* [Your assignment]:
The answer is all of the entries below, repeated exactly and free of pictures.

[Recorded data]
=== Section Start ===

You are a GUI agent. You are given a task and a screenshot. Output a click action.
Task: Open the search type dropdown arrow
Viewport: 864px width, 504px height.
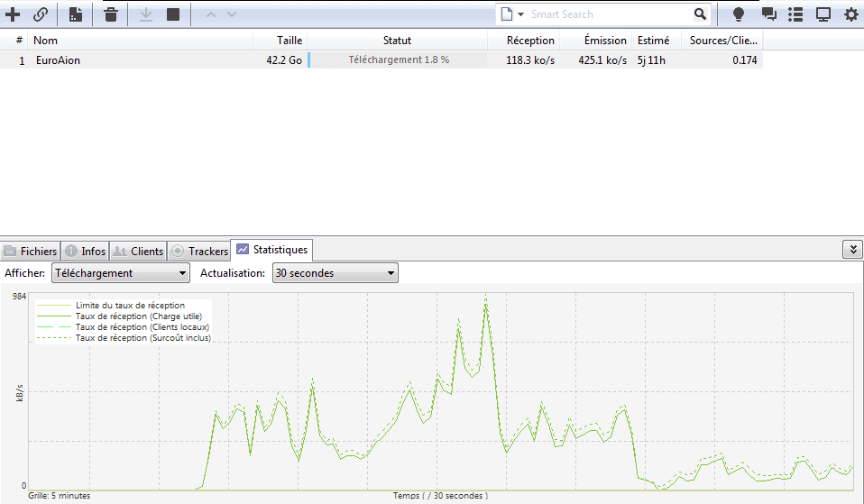520,14
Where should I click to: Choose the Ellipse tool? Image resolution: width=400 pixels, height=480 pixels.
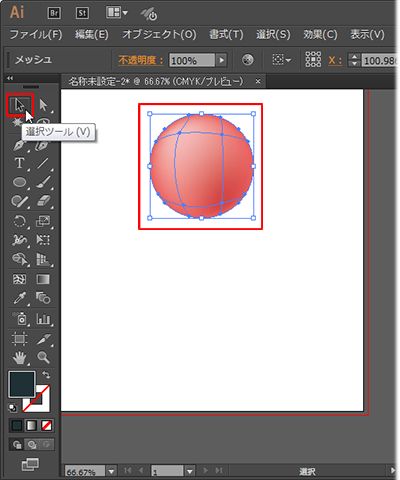pos(19,182)
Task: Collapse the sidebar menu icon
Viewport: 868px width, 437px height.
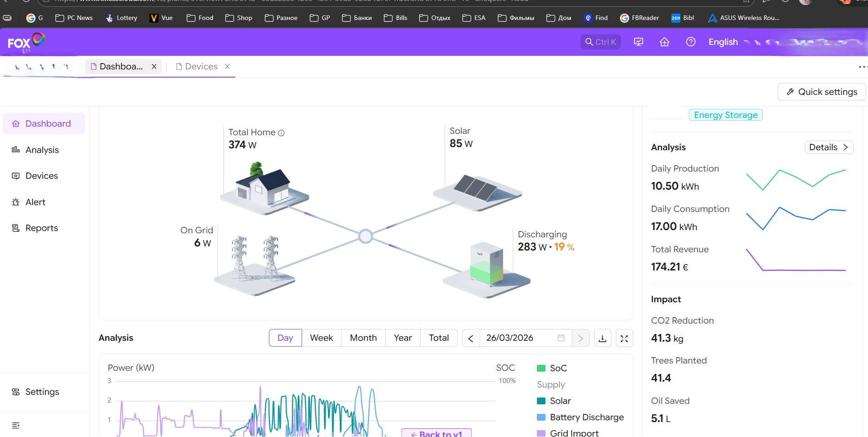Action: (16, 425)
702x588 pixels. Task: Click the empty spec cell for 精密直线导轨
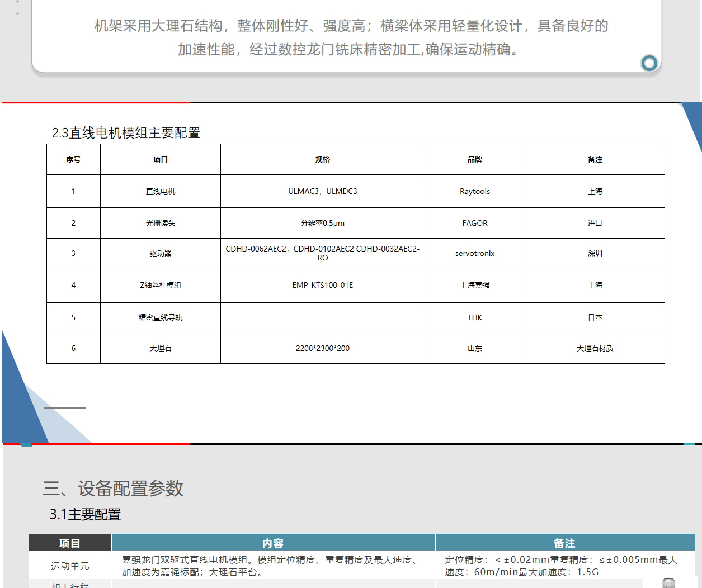(x=322, y=318)
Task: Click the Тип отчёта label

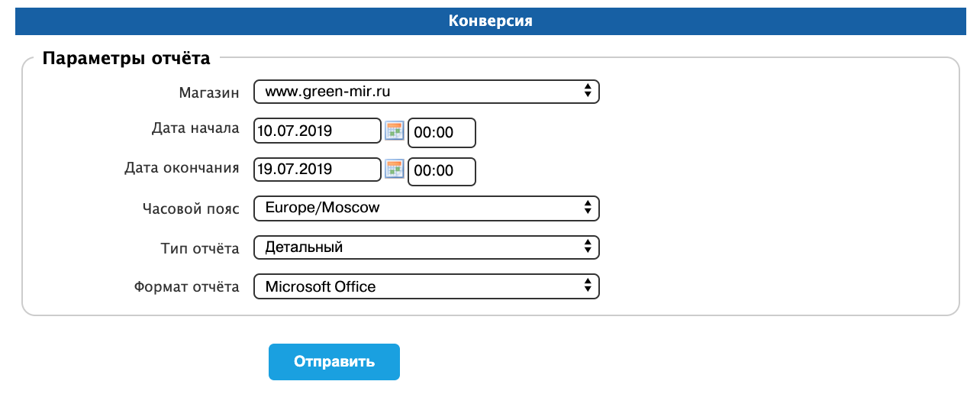Action: [200, 248]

=== Section End ===

* [Result for this exercise]:
You are a GUI agent. You are given a task and a screenshot. Output a click action.
Task: Open the search type dropdown arrow
Viewport: 864px width, 504px height.
520,14
Where should I click to: Choose the Ellipse tool? Image resolution: width=400 pixels, height=480 pixels.
pos(19,182)
Task: Collapse the sidebar menu icon
Viewport: 868px width, 437px height.
Action: (16, 425)
702x588 pixels. Task: Click the empty spec cell for 精密直线导轨
(x=322, y=318)
Task: Click the Тип отчёта label

Action: [200, 248]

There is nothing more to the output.